The inflammatory cytokine tumor necrosis factor–α (TNFα) stimulates both cell death and survival by activating its ubiquitously expressed membrane receptor, TNFR1. Morton et al. used various microscopy techniques to investigate TNFR1 membrane organization. In resting cells, TNFR1 was found within clusters that required its cytoplasmic tail. After TNFα binding, TNFR1 clusters were denser and moved within the membrane more rapidly, which correlated with the activation of specific downstream pathways and physical association with the kinase MEKK1. Experiments with engineered ligands that could only bind a specific number of TNFR1 molecules suggested that engagement of two receptors was sufficient for signaling but that trimeric interactions were necessary for extracellular conformational changes in TNFR1. These findings suggest how membrane organization alters TNFR1 signaling, insights that may direct the development of TNF-targeted therapeutics with increased potency.

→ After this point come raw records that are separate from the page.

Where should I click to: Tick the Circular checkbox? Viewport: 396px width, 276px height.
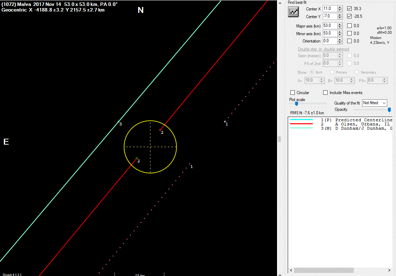(293, 93)
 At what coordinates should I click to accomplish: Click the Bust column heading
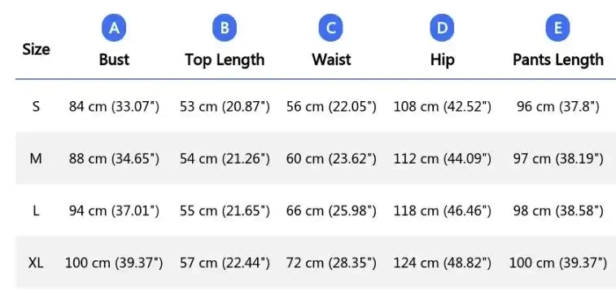114,60

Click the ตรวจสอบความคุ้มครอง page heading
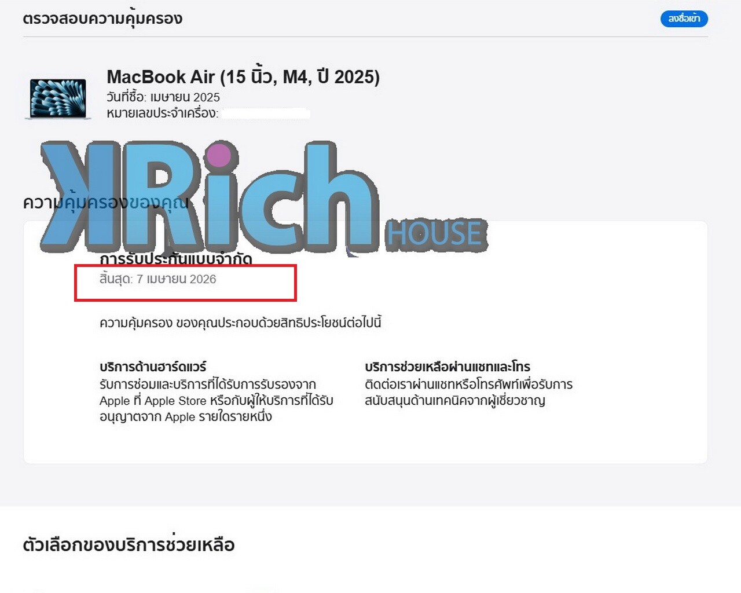coord(102,18)
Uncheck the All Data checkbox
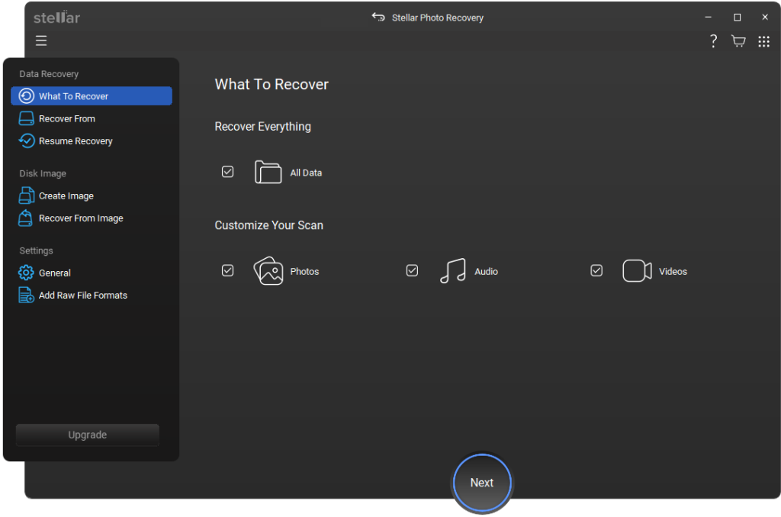This screenshot has width=781, height=517. [x=227, y=172]
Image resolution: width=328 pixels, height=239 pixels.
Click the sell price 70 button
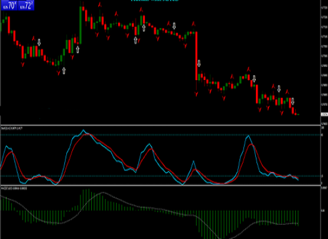[x=9, y=5]
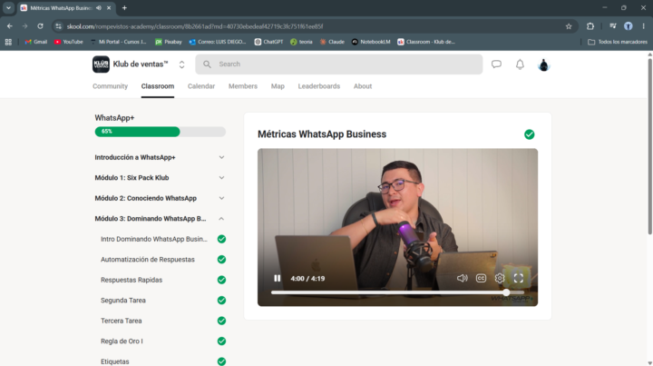This screenshot has width=653, height=366.
Task: Toggle closed captions on the video
Action: tap(481, 278)
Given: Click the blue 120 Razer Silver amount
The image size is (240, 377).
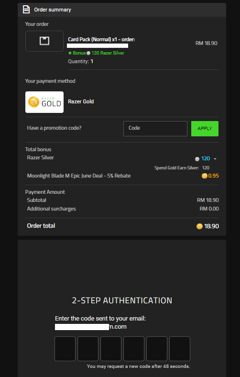Looking at the screenshot, I should pos(206,159).
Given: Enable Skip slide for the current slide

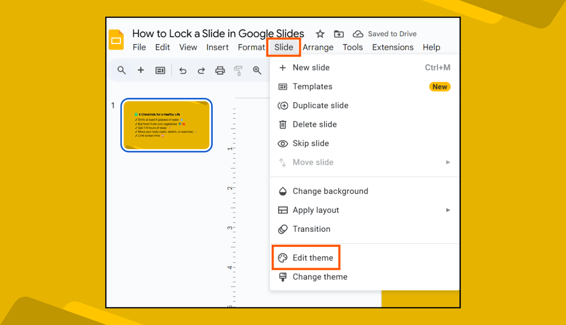Looking at the screenshot, I should click(x=311, y=143).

Signaling by the ubiquitously expressed tumor necrosis factor receptor 1 (TNFR1) after ligand binding plays an essential role in determining whether cells exhibit survival or death. TNFR1 forms distinct signaling complexes that initiate gene expression programs downstream of the transcriptional regulators NFκB and AP-1 and promote different functional outcomes, such as inflammation, apoptosis, and necroptosis. Here, we investigated the ways in which TNFR1 was organized at the plasma membrane at the nanoscale level to elicit different signaling outcomes. We confirmed that TNFR1 forms preassembled clusters at the plasma membrane of adherent cells in the absence of ligand. After trimeric TNFα binding, TNFR1 clusters underwent a conformational change, which promoted lateral mobility, their association with the kinase MEKK1, and activation of the JNK/p38/NFκB pathway. These phenotypes required a minimum of two TNFR1-TNFα contact sites; fewer binding sites resulted in activation of NFκB but not JNK and p38. These data suggest that distinct modes of TNFR1 signaling depend on nanoscale changes in receptor organization.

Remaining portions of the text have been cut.